Suspected Black Hole Unmasked as Ultraluminous Pulsar

M82

An Ultraluminous X-ray Source (ULX) that astronomers had thought was a black hole is really the brightest pulsar ever recorded. ULXs are objects that produce more X-rays than most "normal" X-ray binary systems, in which a star is orbiting a neutron star or a stellar-mass black hole. Black holes in these X-ray binary systems generally weigh about five to thirty times the mass of the sun.

Astronomers used NASA's NuSTAR (Nuclear Spectroscopic Telescope Array) and Chandra X-ray Observatory to study two ULXs in the center of M82, a galaxy located just over 11 million light years from Earth. This composite image shows X-rays from NuSTAR (purple) and Chandra (blue) that have been combined with optical data from the NOAO 2.1 meter telescope (gold). The extended X-ray emission is unrelated to the two ULXs.

Until now, astronomers have thought that matter falling onto black holes powered the bright X-ray emission in all ULXs. Most of the black holes in ULXs are thought to weigh at least 10 to 50 times the mass of the Sun, but some of the brightest ULXs are thought to weigh 100 times the Sun's mass, or more.

The new X-ray data provide a critical clue to the nature of one of the ULXs in M82. Using NuSTAR, scientists have discovered regular variations, or "pulsations," in the object known as M82X-2. This object pulses once on average every 1.37 seconds, and pulsations change in a regular pattern with a period of 2.5 days.

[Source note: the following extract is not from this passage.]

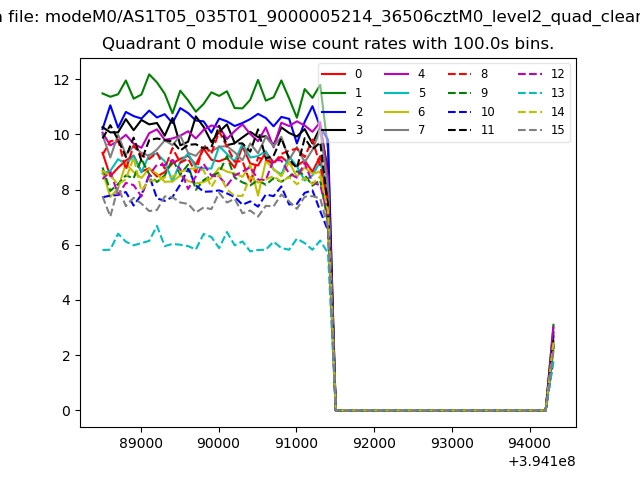
Task: Click the y-axis tick label 12
Action: coord(63,80)
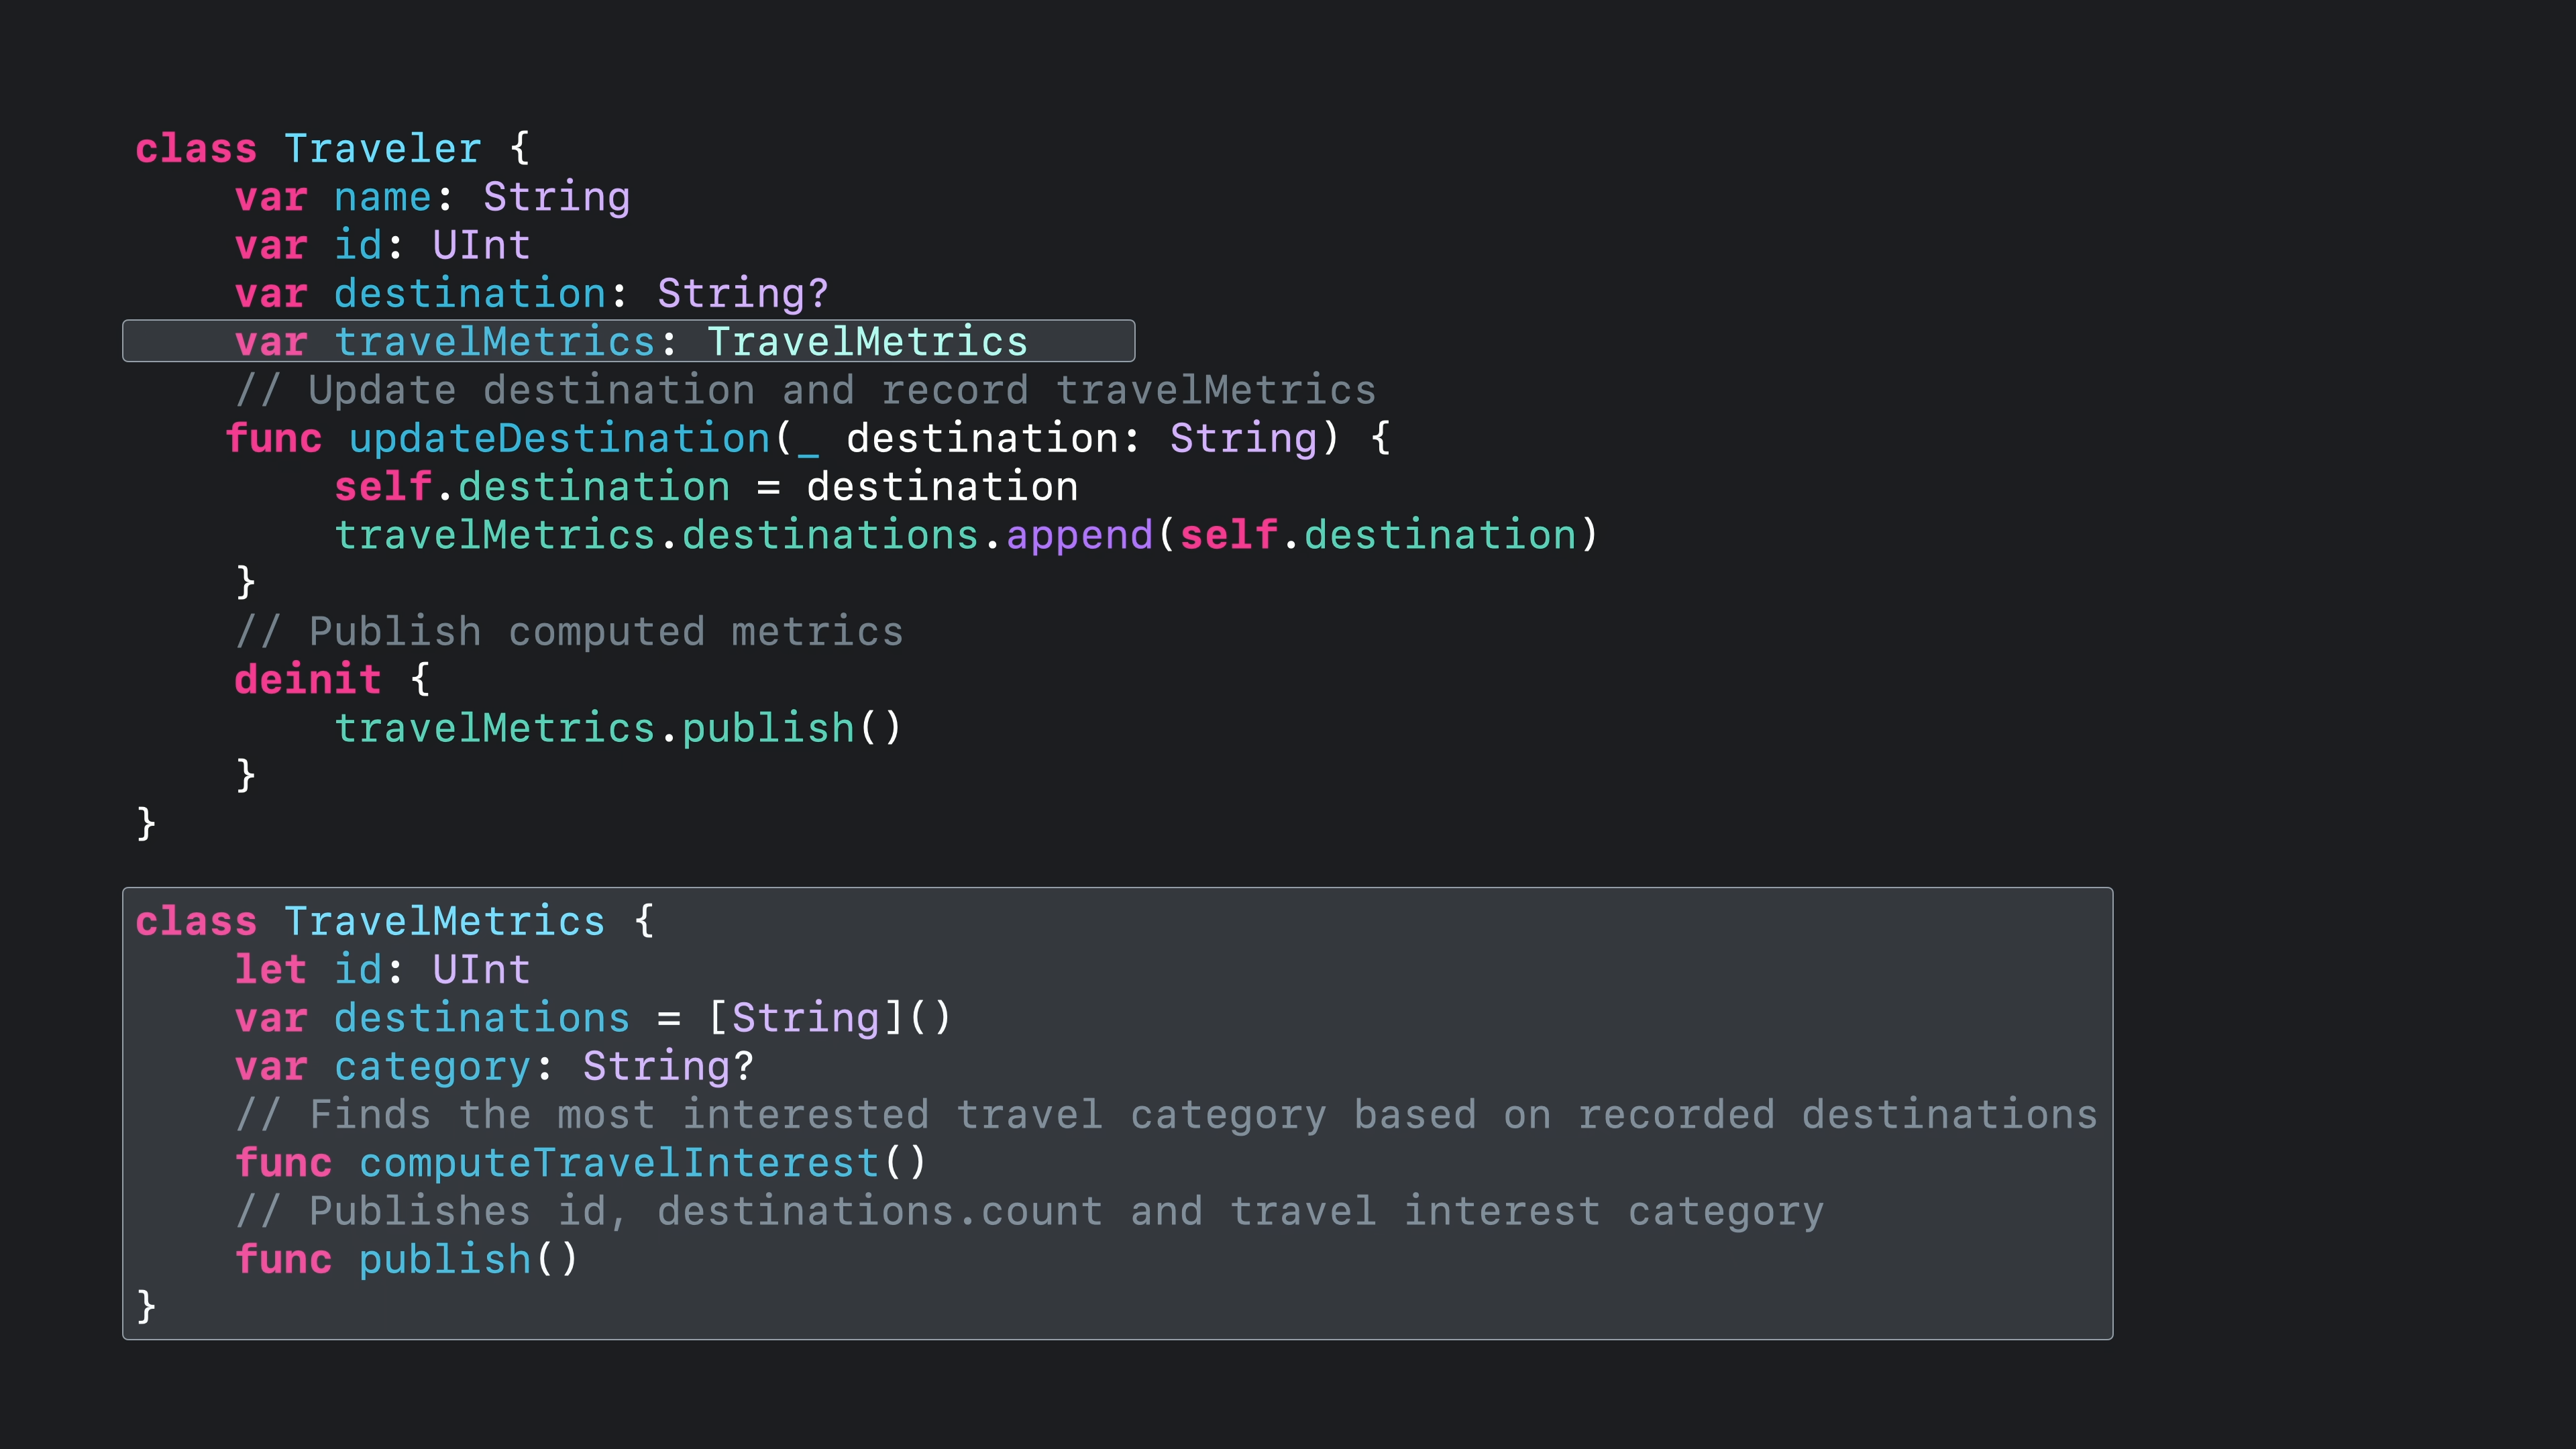The width and height of the screenshot is (2576, 1449).
Task: Select the highlighted travelMetrics variable line
Action: click(628, 342)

These types of pulsations are not seen with black holes. Rather, they are the signatures of so-called pulsars, rapidly rotating neutron stars. The apparent shifts in the pulsation period are due to the motion of the star in its orbit. Assuming that the pulsar weighs 1.4 times the mass of the Sun (the common size of a pulsar or neutron star), the data imply that the companion star's mass is at least 5.2 times the mass of the Sun.